Instead, a trend occurred among patients who received fresh blood.

“Intriguing to me is the fact that so many of the randomized controlled trials have shown a trend of higher mortality when fresh blood is transfused,” she added. “Perhaps our future focus should be on understanding whether fresh blood is harmful and, if so, what the mechanism could be rather than investing more time and money on the storage lesion.”

In addition to patient care implications, this study may affect regulatory practices, Eric A Gehrie, MD, and Aaron A.R. Tobian, MD, PhD, from the department of pathology at Johns Hopkins University School of Medicine, wrote in an accompanying editorial.

“The transfusion community has been anxiously asking questions about best practice, and these data presented by Cook and colleagues seem to have provided a definitive answer,” they wrote.

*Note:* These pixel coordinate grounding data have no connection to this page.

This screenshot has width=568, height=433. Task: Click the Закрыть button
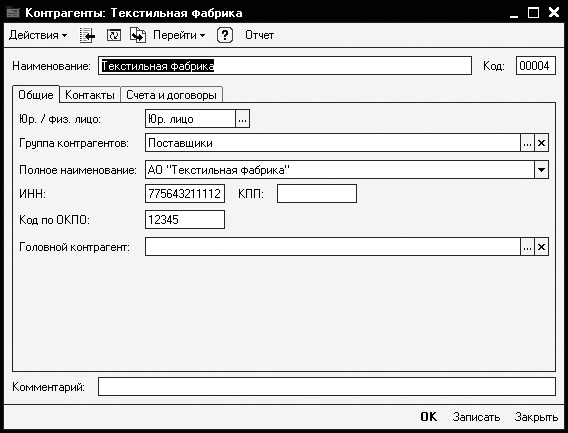click(x=536, y=417)
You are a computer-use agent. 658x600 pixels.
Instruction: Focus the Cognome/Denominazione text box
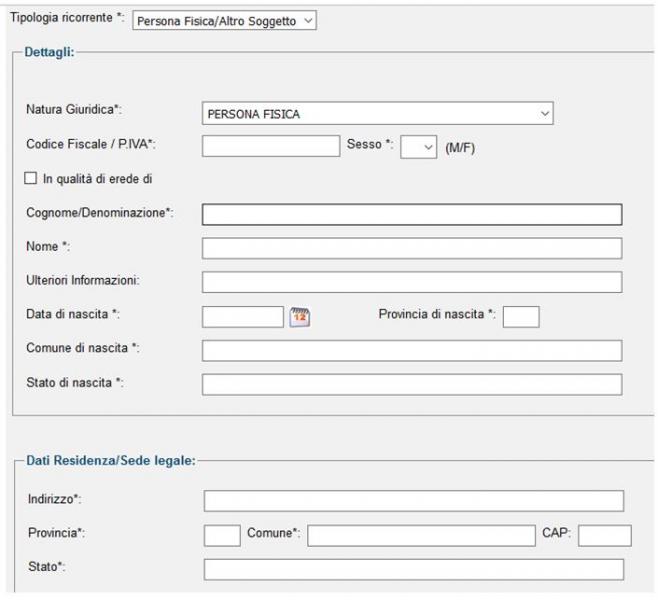[x=412, y=215]
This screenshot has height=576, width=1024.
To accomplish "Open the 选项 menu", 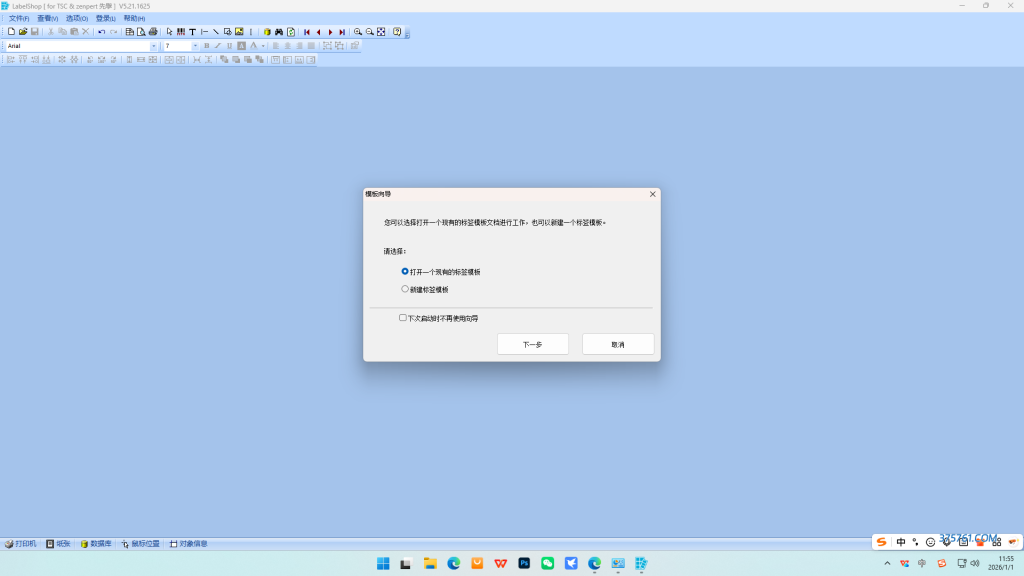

Gehrie and Tobian also acknowledged the findings are consistent with AABB guidelines, which state patients should receive red blood cell units selected at any point within their licensed dating period rather than limiting patients to transfusion of only fresh red blood cell units.

“After so many studies, it seems that the transfusion medicine community can finally be reassured that patient outcomes are not meaningfully altered by transfusing red blood cells that are approaching their 42-day outdate,” they added. – by Kristie L. Kahl

Disclosures: The authors, Gehrie and Tobian report no relevant financial disclosures.